Pathology
Pathology/C/62
Systemic diseases associated glomerular damage
全身性疾患に伴う糸球体障害
1. Diabetic Glomerulosclerosis
Three glomerular alterations
- GBM thickening
- Diffuse glomerulosclerosis — sclerotic hyalinic precipitate (↑ mesangial matrix)
- Nodular glomerulosclerosis — Kimmelstiel-Wilson lesion (segmental nodular sclerosis)
Pathogenesis
- Non-enzymatic glycation of proteins → advanced glycation end-products (AGEs) → cross-link polypeptides → GBM thickening.
- ↑ Synthesis of collagen IV + fibronectin → BM thickening.
- Hyperglycemia → hyperosmolar filtrate → overload of filtration capacity.
Clinical
- Early: polyuria with hyperfiltration (↑ GFR).
- Late: massive proteinuria (often non-nephrotic initially) → sclerosis → renal failure.
2. Renal Amyloidosis
Overview
- Amyloid = aggregates of insoluble misfolded proteins in tissue ECM.
- Kidney = most common AND most serious organ affected.
- Major sub-types in kidney:
- AL (primary, light chains in multiple myeloma)
- AA (secondary, chronic inflammation — RA, TB, chronic infections)
Morphology
- Amyloid in mesangial matrix + subendothelial layer → progressive obliteration of glomerulus.
- Renal vessels + interstitium also affected.
- Apple-green birefringence with Congo red under polarized light.
Clinical
- Severe proteinuria → nephrotic syndrome.
- Important: exclude amyloidosis before starting corticosteroids — steroids can worsen disease!
3. ANCA-Associated Vasculitides (Polyarteritis Nodosa, GPA/Wegener)
Polyarteritis nodosa (PAN)
- Granular IC deposits; not typically ANCA+.
- Necrotizing vasculitis of medium arteries; spares the lung.
- Often associated with HBV.
Granulomatosis with polyangiitis (Wegener)

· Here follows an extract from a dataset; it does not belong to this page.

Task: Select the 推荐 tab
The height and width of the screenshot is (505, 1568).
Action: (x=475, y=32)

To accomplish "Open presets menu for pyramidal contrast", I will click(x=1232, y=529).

- Necrotizing vasculitis with classic triad:
- Acute necrotizing granulomas of upper + lower respiratory tract
- Necrotizing vasculitis of small + medium vessels
- Renal disease: focal/segmental necrotizing GN → crescentic
- Pathogenesis: cell-mediated hypersensitivity; c-ANCA (PR3-ANCA) positive.
Renal lesion spectrum
- Early: focal/segmental necrotizing GN → hematuria, oliguria, ↓ GFR.

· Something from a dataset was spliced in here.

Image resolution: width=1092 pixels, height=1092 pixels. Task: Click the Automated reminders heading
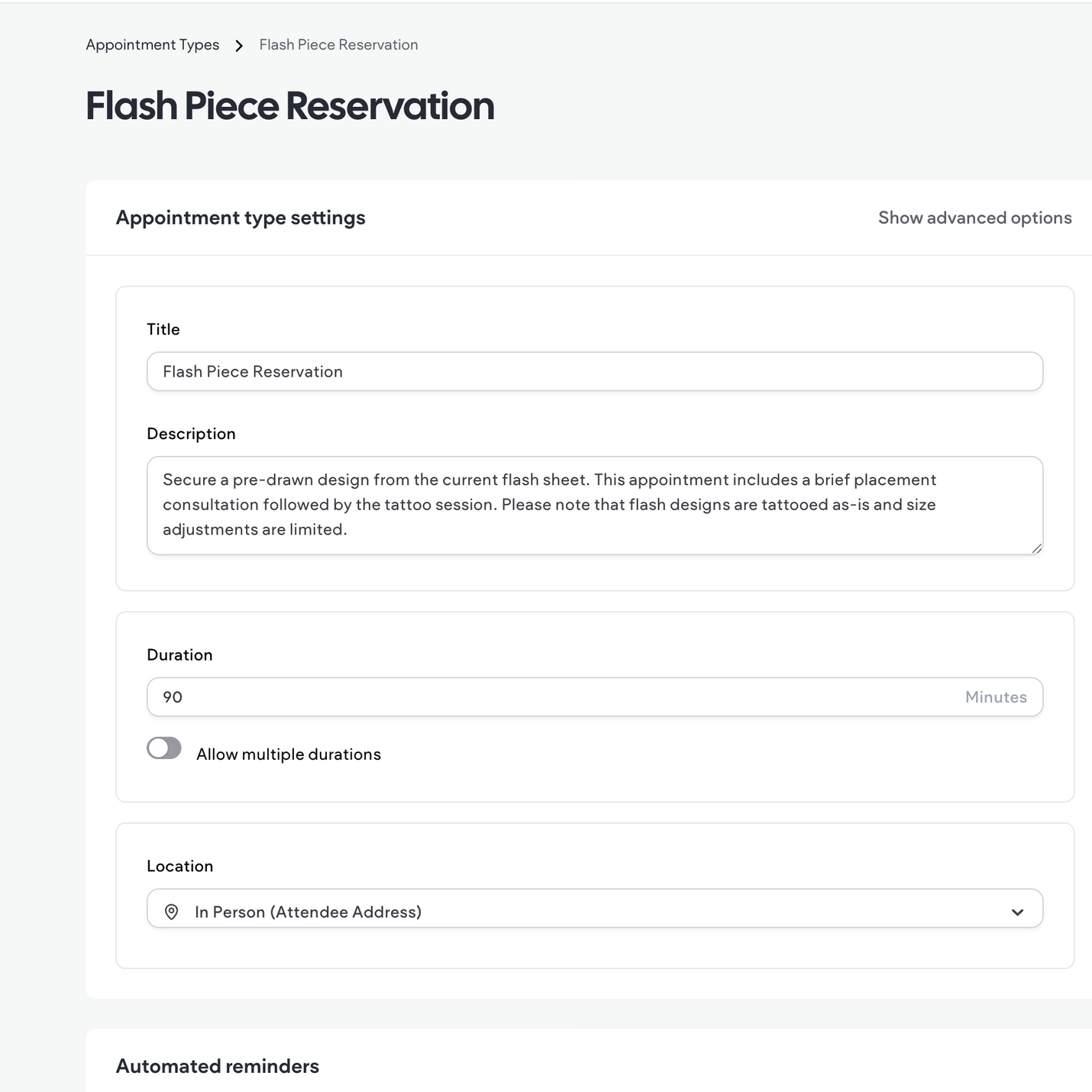coord(217,1066)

- Advanced: diffuse necrosis + fibrin deposition + crescentic GN (RPGN type III).
4. Lupus Nephritis (SLE)
Overview
- Multisystem autoimmune dz; kidney involvement is the most important clinical feature of SLE.
- DNA / anti-DNA IC deposition → inflammatory response → proliferation ± necrosis.
WHO/ISN Six Classes
| Class | Name | Features |
|---|---|---|
| I | Minimal mesangial | No kidney involvement; minimal LM/EM/IF changes |
| II | Mesangial proliferative | Mesangial IC deposits; mild Sx (transient proteinuria) |
| III | Focal proliferative | < 50 % of glomeruli, segmental; mild hematuria + proteinuria |
| IV | Diffuse proliferative | Most common + most severe; entire glomerulus; subendothelial IC + wire-loop; hematuria, proteinuria, HTN, renal insufficiency |
| V | Membranous | GBM thickening (“wire loop”), subepithelial deposits (spike-and-dome); severe nephrotic syndrome |
| VI | Advanced sclerosing | > 90 % glomerular sclerosis; end-stage kidney, anuria |
Key SLE-specific features
- “Wire-loop” lesion = subendothelial IC deposits (Class IV/V).
- IF: “full house” pattern — IgG, IgA, IgM, C3, C1q all positive.
- Serology: ↑ ANA, ↑ anti-dsDNA, ↑ anti-Sm; ↓ C3, ↓ C4 (active disease).
💡 High-yield: Diabetic nephropathy: GBM thickening, diffuse sclerosis, Kimmelstiel-Wilson nodules; hyperfiltration → proteinuria → renal failure. Renal amyloidosis: most common organ; Congo red → apple-green birefringence; nephrotic syndrome. GPA (Wegener): c-ANCA, upper + lower respiratory granulomas + segmental necrotizing GN. Lupus nephritis: 6 ISN/WHO classes; Class IV (diffuse proliferative) = most severe, “wire-loop”, “full-house” IF; Class V = membranous + nephrotic.